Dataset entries
• • •

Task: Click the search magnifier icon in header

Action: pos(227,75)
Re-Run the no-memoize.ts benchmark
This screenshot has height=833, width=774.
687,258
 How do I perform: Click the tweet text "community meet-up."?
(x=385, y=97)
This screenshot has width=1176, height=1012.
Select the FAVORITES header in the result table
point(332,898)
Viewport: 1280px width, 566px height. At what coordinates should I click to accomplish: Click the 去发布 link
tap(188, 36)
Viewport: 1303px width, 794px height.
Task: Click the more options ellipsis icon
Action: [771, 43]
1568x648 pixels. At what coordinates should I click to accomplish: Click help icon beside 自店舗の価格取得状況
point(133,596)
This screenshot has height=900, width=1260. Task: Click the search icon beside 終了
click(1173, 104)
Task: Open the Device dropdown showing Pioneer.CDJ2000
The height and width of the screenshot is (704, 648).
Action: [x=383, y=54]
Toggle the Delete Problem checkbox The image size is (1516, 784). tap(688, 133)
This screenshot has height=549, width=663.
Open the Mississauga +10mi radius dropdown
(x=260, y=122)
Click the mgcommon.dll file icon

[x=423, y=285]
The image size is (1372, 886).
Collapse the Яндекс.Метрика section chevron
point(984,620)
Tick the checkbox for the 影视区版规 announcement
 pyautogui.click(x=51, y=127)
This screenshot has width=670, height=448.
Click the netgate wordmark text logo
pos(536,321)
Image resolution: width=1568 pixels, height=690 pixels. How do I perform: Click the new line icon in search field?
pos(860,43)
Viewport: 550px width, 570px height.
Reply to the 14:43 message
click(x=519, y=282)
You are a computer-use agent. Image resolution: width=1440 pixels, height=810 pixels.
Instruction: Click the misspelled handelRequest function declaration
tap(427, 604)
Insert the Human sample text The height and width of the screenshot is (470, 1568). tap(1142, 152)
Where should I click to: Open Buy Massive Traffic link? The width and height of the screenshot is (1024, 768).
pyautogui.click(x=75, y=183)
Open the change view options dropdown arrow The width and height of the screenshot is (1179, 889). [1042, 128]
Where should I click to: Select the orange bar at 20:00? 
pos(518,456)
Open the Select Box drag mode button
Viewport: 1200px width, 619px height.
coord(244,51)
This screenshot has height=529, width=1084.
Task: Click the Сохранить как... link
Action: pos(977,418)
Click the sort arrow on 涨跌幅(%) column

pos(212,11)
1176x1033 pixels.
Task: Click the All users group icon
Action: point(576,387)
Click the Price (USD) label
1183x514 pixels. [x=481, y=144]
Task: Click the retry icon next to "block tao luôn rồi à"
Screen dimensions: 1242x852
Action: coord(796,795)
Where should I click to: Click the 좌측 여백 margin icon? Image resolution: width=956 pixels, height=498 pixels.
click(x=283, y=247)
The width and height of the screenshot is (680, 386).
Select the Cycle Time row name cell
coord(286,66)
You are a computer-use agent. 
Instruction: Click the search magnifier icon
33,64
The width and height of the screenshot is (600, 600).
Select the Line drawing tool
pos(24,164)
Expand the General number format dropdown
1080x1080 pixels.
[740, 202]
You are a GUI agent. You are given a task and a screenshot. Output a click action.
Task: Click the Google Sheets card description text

• • •

§ **Task description**
Word for word, please print every line from the beginning of the records to the line bearing "Toggle the Delete", counting both ends and stopping there.

§ **Task response**
Task: Click the search magnifier icon in header

Action: pos(227,75)
Re-Run the no-memoize.ts benchmark
This screenshot has height=833, width=774.
687,258
 How do I perform: Click the tweet text "community meet-up."?
(x=385, y=97)
This screenshot has width=1176, height=1012.
Select the FAVORITES header in the result table
point(332,898)
Viewport: 1280px width, 566px height. At what coordinates should I click to accomplish: Click the 去发布 link
tap(188, 36)
Viewport: 1303px width, 794px height.
Task: Click the more options ellipsis icon
Action: [771, 43]
1568x648 pixels. At what coordinates should I click to accomplish: Click help icon beside 自店舗の価格取得状況
point(133,596)
This screenshot has height=900, width=1260. Task: Click the search icon beside 終了
click(1173, 104)
Task: Open the Device dropdown showing Pioneer.CDJ2000
The height and width of the screenshot is (704, 648).
Action: [x=383, y=54]
Toggle the Delete Problem checkbox The image size is (1516, 784). tap(688, 133)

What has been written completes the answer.